» Exercise details: From the entries below, return every line that includes the word "badge".

» Records:
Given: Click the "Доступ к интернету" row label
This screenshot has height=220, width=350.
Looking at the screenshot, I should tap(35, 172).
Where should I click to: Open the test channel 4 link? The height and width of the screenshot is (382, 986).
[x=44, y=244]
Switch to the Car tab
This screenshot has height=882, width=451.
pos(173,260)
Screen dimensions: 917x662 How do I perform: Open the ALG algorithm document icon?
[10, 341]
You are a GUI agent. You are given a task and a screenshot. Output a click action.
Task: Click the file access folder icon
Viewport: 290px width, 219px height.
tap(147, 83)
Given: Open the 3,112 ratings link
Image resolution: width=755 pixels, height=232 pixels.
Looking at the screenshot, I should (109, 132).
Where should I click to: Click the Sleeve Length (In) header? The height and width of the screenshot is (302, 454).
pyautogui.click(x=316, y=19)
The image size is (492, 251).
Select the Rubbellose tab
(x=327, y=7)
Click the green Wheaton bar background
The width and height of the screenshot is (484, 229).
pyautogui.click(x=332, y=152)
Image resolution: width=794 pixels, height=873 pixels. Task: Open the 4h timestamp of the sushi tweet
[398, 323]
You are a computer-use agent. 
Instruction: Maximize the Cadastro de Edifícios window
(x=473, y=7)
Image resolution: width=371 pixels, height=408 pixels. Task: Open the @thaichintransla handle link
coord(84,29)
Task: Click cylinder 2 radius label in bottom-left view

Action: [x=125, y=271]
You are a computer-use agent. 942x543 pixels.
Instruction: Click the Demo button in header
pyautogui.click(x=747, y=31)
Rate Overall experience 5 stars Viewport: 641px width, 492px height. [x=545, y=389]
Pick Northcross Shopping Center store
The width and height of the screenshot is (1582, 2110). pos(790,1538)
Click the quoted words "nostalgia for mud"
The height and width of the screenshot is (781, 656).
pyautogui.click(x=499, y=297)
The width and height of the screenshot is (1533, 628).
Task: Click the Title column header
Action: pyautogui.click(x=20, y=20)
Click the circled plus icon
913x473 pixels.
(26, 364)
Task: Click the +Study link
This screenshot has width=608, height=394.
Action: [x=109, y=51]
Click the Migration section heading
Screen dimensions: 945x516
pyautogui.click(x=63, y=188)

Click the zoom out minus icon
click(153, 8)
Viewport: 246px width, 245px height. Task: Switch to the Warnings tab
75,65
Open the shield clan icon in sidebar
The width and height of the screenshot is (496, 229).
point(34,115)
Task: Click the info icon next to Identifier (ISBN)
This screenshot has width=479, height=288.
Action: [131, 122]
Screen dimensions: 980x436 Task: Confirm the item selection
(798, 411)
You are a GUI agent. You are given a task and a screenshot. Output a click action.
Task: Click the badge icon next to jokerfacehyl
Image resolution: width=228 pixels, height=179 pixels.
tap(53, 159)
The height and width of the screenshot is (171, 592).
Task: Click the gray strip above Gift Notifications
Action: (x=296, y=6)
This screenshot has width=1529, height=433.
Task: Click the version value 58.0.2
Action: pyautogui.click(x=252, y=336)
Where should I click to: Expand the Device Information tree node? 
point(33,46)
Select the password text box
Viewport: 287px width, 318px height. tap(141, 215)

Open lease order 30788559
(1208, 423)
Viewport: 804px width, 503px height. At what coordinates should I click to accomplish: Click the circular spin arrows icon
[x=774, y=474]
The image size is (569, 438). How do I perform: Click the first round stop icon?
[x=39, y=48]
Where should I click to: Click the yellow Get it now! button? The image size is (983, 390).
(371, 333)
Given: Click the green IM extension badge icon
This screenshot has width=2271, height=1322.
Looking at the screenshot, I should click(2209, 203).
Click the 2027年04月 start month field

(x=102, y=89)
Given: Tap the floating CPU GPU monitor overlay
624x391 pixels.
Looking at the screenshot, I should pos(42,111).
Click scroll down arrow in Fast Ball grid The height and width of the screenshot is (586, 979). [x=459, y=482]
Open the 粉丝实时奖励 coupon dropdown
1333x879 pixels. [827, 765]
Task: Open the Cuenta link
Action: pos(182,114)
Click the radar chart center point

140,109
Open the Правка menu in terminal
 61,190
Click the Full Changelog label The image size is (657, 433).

» Solution to this problem:
Task: Click the badge icon next to jokerfacehyl
Given: Click the green IM extension badge icon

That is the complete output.